Output the number of lines in the entries below with the string "Toggle" in them, and nothing further.
+++ MATERIAL FOR THIS EXERCISE
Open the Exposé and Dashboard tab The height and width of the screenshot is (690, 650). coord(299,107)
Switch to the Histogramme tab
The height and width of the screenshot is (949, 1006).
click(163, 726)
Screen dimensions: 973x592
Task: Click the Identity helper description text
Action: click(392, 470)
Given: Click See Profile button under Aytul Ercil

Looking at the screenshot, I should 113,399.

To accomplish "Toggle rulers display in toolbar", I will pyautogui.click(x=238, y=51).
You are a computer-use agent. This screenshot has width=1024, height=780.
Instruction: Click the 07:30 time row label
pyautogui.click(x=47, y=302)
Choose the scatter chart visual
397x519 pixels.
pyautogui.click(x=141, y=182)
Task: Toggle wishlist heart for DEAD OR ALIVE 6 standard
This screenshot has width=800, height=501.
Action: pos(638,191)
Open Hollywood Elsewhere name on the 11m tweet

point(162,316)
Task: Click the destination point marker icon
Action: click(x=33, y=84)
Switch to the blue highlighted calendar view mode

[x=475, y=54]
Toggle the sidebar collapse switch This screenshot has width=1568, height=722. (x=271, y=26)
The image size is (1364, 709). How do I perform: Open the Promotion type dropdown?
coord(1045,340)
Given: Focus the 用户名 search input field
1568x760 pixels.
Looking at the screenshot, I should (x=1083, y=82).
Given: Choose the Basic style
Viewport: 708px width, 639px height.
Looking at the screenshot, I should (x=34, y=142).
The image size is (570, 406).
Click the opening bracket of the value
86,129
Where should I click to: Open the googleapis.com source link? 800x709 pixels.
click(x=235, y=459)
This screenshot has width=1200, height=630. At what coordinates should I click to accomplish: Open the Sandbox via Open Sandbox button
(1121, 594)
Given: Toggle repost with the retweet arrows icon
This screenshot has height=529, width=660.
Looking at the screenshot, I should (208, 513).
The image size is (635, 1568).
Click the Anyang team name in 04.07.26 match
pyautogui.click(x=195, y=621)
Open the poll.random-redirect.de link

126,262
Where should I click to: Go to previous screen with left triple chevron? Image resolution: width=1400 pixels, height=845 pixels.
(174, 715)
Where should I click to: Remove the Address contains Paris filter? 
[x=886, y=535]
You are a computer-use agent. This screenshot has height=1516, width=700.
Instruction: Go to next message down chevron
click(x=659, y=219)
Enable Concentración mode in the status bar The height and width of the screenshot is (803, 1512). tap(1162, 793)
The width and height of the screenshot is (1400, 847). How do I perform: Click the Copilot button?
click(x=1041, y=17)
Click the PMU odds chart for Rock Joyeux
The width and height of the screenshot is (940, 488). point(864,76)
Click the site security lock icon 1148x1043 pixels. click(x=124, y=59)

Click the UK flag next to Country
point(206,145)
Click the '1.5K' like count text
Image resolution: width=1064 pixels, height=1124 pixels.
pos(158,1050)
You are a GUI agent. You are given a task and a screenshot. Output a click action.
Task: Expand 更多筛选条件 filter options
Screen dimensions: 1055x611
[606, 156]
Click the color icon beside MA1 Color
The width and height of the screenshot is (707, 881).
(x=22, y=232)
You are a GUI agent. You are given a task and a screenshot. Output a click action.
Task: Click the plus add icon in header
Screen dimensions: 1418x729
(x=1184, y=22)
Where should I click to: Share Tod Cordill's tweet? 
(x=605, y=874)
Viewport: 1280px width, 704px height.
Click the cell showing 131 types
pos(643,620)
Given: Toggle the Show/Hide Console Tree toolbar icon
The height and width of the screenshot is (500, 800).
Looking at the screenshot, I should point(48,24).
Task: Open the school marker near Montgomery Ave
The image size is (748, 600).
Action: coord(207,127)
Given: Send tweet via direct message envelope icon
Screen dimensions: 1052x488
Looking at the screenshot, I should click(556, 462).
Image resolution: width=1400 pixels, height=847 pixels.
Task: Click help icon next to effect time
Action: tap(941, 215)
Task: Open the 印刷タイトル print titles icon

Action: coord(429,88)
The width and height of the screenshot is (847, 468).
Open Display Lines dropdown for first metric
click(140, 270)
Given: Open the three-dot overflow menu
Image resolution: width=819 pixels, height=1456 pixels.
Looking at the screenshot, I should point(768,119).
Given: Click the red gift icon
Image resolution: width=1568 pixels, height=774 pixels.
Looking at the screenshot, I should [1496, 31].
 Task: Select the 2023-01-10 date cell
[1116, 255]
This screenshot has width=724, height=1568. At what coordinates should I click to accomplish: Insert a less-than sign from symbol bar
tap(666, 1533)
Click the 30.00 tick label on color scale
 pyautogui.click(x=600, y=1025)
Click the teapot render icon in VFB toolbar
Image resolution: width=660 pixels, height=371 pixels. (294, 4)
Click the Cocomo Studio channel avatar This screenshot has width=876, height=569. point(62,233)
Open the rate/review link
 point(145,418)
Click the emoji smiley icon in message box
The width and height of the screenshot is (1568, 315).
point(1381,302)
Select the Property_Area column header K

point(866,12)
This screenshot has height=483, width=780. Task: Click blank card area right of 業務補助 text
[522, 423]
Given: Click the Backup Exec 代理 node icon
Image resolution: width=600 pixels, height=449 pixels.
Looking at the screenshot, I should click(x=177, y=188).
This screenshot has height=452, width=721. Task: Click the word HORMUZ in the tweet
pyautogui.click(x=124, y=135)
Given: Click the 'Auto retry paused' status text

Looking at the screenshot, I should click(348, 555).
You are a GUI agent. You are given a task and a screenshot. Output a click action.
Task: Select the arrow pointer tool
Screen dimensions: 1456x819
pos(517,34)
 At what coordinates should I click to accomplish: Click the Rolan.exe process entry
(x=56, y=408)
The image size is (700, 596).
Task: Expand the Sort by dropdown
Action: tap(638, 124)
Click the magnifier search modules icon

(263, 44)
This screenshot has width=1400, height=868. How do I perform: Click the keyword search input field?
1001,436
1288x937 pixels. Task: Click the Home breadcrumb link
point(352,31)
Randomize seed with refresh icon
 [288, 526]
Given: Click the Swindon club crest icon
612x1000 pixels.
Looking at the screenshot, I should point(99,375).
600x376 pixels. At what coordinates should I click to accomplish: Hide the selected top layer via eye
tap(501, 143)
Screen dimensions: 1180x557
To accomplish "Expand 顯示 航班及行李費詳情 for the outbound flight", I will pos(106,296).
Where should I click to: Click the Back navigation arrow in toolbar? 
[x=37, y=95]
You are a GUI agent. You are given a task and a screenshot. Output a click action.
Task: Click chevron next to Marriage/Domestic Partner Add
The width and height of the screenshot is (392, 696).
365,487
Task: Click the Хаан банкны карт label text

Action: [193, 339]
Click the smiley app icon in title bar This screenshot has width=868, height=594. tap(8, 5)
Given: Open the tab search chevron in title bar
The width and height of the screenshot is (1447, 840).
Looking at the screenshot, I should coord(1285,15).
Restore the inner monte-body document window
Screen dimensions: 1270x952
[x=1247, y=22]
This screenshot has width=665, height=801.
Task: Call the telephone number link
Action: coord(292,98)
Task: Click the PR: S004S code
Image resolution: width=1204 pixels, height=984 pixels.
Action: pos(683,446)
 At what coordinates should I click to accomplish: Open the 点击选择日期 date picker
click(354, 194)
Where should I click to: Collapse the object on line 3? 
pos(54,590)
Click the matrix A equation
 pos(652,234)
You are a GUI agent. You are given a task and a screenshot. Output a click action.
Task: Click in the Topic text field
++++++
TASK RESULT »
5